# A Single Chip Solution for Distributed Processing Systems

B.C. O'NEILL, P.W. MOORE and S. CLARK

School of Engineering, The Nottingham Trent University, Burton Street, Nottingham, NG1 4BU,UK Email : Brian.Oneill@ntu.ac.uk

**Abstract.** This paper describes a processor and an inter-processor communications interface integrated on a single chip for use in a distributed processing system. The system is based on work of the electronic systems design and parallel processing group at the Nottingham Trent University. The four main elements of the chip design are processor, memory, communication interface and packet routing switch all integrated unto one chip. This design is achieved by the use of the ALTERA ARM based Excalibur system on a programmable chip (SOPC) containing an embedded processor and programmable logic. The paper describes the communication features and implementation carried out by the research group to achieve this single chip processor.

## **1** Introduction

The first major processor that was designed, primarily for a multi-processing system, was the transputer. From the hardware perspective one major advantage was that systems were relatively easy to build. The inter-connection between processors was via a pair of serial links and this interface was an integral part of the processor chip. The design was very successful and in the initial stages it was used in a wide range of applications from large number crunching tasks to embedded systems. However, with time other competing processors diminished the market for the transputer and by the time the second generation of transputer was introduced its market share was not sufficient to be economically viable. There are many viewpoints on reasons for the transputer demise. One reason is the very high cost of processor development, which in the author's opinion is the most significant. Continuous development can only be sustained from the sale of processors for single use The multi-processor market is not sufficient to recover the cost of applications. development. As the technology of fabrication progresses towards higher densities, the initial cost of development are increasing and the unit costs of production are reducing. The consequence of this trend is that there are less processor types under development today than any period in the previous twenty years.
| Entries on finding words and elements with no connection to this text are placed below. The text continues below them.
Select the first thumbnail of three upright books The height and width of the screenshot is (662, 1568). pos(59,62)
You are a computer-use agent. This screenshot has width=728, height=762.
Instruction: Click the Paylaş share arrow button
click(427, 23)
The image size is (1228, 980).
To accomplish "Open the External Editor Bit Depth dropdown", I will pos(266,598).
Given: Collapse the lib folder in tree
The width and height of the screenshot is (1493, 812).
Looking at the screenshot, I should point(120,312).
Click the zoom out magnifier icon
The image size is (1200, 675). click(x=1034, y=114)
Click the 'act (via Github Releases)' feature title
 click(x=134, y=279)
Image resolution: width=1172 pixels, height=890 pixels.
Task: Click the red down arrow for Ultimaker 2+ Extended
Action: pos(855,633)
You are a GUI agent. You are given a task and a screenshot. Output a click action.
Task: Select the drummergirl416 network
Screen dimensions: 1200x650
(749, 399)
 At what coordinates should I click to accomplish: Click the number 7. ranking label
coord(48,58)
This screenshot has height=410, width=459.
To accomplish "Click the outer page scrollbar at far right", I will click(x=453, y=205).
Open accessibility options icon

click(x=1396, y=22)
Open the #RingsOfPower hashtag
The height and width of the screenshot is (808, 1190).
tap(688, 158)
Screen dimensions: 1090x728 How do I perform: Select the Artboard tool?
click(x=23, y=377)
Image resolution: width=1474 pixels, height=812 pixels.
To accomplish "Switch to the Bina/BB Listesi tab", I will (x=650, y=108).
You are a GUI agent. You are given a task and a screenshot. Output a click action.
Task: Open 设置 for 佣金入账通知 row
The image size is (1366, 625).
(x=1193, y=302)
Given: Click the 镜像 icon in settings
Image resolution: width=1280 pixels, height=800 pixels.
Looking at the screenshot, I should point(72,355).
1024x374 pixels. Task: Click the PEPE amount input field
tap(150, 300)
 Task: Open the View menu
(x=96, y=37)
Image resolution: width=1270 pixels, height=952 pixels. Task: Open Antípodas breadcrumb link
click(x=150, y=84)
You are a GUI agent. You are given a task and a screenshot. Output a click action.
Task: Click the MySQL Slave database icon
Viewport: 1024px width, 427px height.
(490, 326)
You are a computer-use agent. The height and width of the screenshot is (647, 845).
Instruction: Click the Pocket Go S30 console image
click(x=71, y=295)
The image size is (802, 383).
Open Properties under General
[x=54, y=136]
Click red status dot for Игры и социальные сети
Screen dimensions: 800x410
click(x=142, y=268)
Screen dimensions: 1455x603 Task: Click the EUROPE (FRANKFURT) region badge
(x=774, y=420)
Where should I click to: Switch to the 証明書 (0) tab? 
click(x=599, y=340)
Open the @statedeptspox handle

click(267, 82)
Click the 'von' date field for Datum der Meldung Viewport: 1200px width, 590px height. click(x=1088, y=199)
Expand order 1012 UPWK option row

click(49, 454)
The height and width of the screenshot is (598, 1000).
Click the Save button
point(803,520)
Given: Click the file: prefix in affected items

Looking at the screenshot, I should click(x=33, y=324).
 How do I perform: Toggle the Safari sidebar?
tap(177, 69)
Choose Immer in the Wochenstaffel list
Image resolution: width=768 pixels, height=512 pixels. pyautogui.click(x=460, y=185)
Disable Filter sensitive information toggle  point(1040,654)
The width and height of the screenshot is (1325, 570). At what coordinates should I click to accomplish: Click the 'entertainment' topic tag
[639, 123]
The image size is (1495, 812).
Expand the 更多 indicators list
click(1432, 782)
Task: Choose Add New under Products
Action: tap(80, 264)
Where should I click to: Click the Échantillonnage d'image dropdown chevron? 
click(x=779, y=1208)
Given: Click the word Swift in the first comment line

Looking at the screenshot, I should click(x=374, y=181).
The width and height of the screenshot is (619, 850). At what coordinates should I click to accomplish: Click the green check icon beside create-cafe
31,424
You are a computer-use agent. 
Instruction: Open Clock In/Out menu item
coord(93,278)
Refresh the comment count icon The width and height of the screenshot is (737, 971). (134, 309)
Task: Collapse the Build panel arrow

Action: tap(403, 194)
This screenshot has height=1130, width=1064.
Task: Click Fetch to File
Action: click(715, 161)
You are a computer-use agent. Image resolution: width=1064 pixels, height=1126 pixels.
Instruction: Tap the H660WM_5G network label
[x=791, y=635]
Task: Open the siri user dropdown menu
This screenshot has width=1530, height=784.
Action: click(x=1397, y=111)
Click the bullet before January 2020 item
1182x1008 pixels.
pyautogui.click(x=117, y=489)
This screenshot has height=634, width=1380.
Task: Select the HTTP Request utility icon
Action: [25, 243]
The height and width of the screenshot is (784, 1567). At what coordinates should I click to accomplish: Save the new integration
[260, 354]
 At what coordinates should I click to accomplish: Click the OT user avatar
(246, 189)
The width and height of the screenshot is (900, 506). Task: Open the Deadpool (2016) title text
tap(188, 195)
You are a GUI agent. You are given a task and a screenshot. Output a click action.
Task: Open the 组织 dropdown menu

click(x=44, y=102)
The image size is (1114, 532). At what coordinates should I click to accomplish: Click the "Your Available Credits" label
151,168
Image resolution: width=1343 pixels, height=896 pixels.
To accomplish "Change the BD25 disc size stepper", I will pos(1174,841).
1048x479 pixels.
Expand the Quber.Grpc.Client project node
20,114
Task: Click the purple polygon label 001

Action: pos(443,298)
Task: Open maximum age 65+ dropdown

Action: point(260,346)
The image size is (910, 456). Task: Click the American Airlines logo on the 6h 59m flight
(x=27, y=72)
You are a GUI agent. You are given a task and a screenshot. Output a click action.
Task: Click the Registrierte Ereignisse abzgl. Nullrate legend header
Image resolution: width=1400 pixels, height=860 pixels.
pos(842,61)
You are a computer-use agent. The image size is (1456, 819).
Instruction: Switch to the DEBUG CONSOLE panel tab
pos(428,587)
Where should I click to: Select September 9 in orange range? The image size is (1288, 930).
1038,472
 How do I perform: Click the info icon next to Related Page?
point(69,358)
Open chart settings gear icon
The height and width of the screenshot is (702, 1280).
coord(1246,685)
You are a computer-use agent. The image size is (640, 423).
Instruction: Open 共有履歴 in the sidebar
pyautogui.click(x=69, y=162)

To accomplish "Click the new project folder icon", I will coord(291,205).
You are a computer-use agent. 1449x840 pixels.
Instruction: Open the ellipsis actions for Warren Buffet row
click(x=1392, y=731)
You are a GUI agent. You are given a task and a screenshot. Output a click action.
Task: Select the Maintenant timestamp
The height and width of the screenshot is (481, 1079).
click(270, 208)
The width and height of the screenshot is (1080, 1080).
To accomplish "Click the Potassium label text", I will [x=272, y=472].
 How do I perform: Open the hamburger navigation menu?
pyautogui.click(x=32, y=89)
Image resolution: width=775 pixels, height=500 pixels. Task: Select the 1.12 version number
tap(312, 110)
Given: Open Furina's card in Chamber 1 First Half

Currently many multi-processing systems are built using standard PCs linked by standard network cards. There are many exceptions [1,2,3,4] to this but the difficulty for designers of multi-processor systems is the high unit cost and lifetime of systems. This paper describes the design and construction of a multi-processor system using 'System On a Programmable Chip' (SOPC) technology which in part overcomes some of the cost difficulties of developing such systems. The SOPC has an embedded processor and programmable logic, which is used in this project to add specialist communication

functions. The user of an SOPC device benefits from the efficiency of ASIC design for core functions, in this case the processor, timers and others, and the flexibility of using PLD technology to provide specialist functions. The same SOPC device can be used for a wide range of applications thus obtaining the economy of scale, which any one of these alone cannot provide. To offer the same functionality (processor and specialist logic) on a PLD device would require the use of a very large and costly device and also access to processor IP.

This paper will outline the design of a distributed parallel processor network, which has at its core a single chip processor node. It will focus on the inter-processor communication features designed by the electronic systems design and parallel processing group at the Nottingham Trent University.

### 2 Background

The research work started by concentrating on the inefficiency of the serial communication network which has point to point terminations. Figure 1 shows a typical network under consideration, which is configured, from a single host processor node. The processor nodes can have a minimum set of common features that are relatively easy to design and implement. Any additional design work need only focus on the I/O interface requirements for a particular specialist application. In the 17 node network of figure 1 any message which is sent across the network will have to pass into and out of several processor node.



#### Figure 1- A parallel system with point to point communications.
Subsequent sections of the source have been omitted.